▸ EXERCISE 1
Copy the post about query limbo and shifting writing goals word for word.

▸ DOCUMENT EXCERPT
- - -

I have scheduled this post for every other week since Febraury and each time I go write it I panic and then push it back.
I don’t know why I am panicking because I have technically already put the wheels in motion and Instagram know about it. They’ve known about it for weeks. If you go on my profile it’s pinned right there.
My intentions are clear.
And yet…
I entered 2024 in query limbo. I had been in limbo since October/November time. While I was in the limbo period I focused on a new idea.
As I have mentioned a couple of times, it was festive themed. It was in a lot of ways the perfect place to burrow into while my sun soaked first completed manuscript was sitting in limbo.
On December 28th I attended the London Writers Salon ‘Dreaming Big for 2024’ workshop. My main takeaway from it, my realistic goal was to ‘know that I was going to be a published author’.
It wasn’t to be a published author, it was just to know that it was on the horizon. The small flicker of hope that someone on my agent query list would give me a yes was at the forefront of my mind.
Then 2024 started and I got a couple of rejections but the majority of the query letters sat in a limbo state. So, while I was neither here not there I started shifting my intentions. (As it stands I still haven’t heard from most of the agents I queried, and clearly I never will.)

- - -

▸ EXTRACTED INFORMATION
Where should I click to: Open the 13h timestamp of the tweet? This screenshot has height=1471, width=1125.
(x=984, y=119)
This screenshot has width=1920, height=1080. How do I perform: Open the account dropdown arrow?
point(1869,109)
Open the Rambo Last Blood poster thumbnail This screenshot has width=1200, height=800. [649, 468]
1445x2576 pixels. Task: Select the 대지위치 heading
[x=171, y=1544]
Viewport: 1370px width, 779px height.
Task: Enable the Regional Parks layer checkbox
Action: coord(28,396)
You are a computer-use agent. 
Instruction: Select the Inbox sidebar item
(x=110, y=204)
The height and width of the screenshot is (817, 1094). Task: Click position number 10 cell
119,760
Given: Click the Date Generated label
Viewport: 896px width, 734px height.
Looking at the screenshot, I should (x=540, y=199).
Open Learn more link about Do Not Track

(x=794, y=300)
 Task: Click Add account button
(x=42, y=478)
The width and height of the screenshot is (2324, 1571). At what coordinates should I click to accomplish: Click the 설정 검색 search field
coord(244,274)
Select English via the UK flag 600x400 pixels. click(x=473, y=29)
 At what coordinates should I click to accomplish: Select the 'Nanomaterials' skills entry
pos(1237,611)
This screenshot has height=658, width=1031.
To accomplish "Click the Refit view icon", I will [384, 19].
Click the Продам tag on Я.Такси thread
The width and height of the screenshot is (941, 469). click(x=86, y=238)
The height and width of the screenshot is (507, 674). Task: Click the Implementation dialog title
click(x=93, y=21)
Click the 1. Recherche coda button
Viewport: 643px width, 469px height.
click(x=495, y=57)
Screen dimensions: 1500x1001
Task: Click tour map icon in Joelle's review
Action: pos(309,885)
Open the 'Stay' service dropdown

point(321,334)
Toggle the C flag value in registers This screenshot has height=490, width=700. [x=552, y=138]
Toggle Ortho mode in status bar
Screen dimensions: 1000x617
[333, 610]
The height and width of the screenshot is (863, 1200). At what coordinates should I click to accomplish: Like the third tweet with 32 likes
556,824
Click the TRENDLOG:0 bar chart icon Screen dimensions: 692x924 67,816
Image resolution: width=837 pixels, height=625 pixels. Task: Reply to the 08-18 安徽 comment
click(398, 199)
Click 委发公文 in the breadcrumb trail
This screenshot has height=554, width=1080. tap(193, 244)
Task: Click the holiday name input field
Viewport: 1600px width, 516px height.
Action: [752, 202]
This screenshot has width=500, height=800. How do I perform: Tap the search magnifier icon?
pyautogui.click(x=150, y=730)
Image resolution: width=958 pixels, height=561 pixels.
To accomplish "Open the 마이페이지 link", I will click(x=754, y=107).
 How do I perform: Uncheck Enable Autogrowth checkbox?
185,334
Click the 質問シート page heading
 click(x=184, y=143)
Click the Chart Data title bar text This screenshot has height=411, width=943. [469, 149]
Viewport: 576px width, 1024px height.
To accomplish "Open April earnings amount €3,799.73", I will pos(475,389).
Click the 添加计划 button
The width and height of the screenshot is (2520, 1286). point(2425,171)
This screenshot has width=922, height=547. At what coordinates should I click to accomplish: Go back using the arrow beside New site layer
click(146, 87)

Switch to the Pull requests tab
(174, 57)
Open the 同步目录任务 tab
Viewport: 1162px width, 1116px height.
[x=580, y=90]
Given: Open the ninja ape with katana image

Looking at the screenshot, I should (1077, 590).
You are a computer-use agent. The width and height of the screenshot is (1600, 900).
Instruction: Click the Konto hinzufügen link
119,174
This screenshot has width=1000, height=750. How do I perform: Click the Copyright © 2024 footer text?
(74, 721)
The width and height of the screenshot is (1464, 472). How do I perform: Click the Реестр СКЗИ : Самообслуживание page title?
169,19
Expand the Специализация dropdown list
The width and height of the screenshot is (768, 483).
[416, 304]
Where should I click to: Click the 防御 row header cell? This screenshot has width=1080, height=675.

- - -

▸ EXERCISE 2
In the listing, switch "Pull requests" to "Issues" across the stretch from the line containing "Viewport: 576px width, 1024px height." through the end of the listing, and return only that stretch with nothing else altered.

▸ COMPLETE ANSWER 1
I have scheduled this post for every other week since Febraury and each time I go write it I panic and then push it back.
I don’t know why I am panicking because I have technically already put the wheels in motion and Instagram know about it. They’ve known about it for weeks. If you go on my profile it’s pinned right there.
My intentions are clear.
And yet…
I entered 2024 in query limbo. I had been in limbo since October/November time. While I was in the limbo period I focused on a new idea.
As I have mentioned a couple of times, it was festive themed. It was in a lot of ways the perfect place to burrow into while my sun soaked first completed manuscript was sitting in limbo.
On December 28th I attended the London Writers Salon ‘Dreaming Big for 2024’ workshop. My main takeaway from it, my realistic goal was to ‘know that I was going to be a published author’.
It wasn’t to be a published author, it was just to know that it was on the horizon. The small flicker of hope that someone on my agent query list would give me a yes was at the forefront of my mind.
Then 2024 started and I got a couple of rejections but the majority of the query letters sat in a limbo state. So, while I was neither here not there I started shifting my intentions. (As it stands I still haven’t heard from most of the agents I queried, and clearly I never will.)

▸ COMPLETE ANSWER 2
Viewport: 576px width, 1024px height.
To accomplish "Open April earnings amount €3,799.73", I will pos(475,389).
Click the 添加计划 button
The width and height of the screenshot is (2520, 1286). point(2425,171)
This screenshot has width=922, height=547. At what coordinates should I click to accomplish: Go back using the arrow beside New site layer
click(146, 87)

Switch to the Issues tab
(174, 57)
Open the 同步目录任务 tab
Viewport: 1162px width, 1116px height.
[x=580, y=90]
Given: Open the ninja ape with katana image

Looking at the screenshot, I should (1077, 590).
You are a computer-use agent. The width and height of the screenshot is (1600, 900).
Instruction: Click the Konto hinzufügen link
119,174
This screenshot has width=1000, height=750. How do I perform: Click the Copyright © 2024 footer text?
(74, 721)
The width and height of the screenshot is (1464, 472). How do I perform: Click the Реестр СКЗИ : Самообслуживание page title?
169,19
Expand the Специализация dropdown list
The width and height of the screenshot is (768, 483).
[416, 304]
Where should I click to: Click the 防御 row header cell? This screenshot has width=1080, height=675.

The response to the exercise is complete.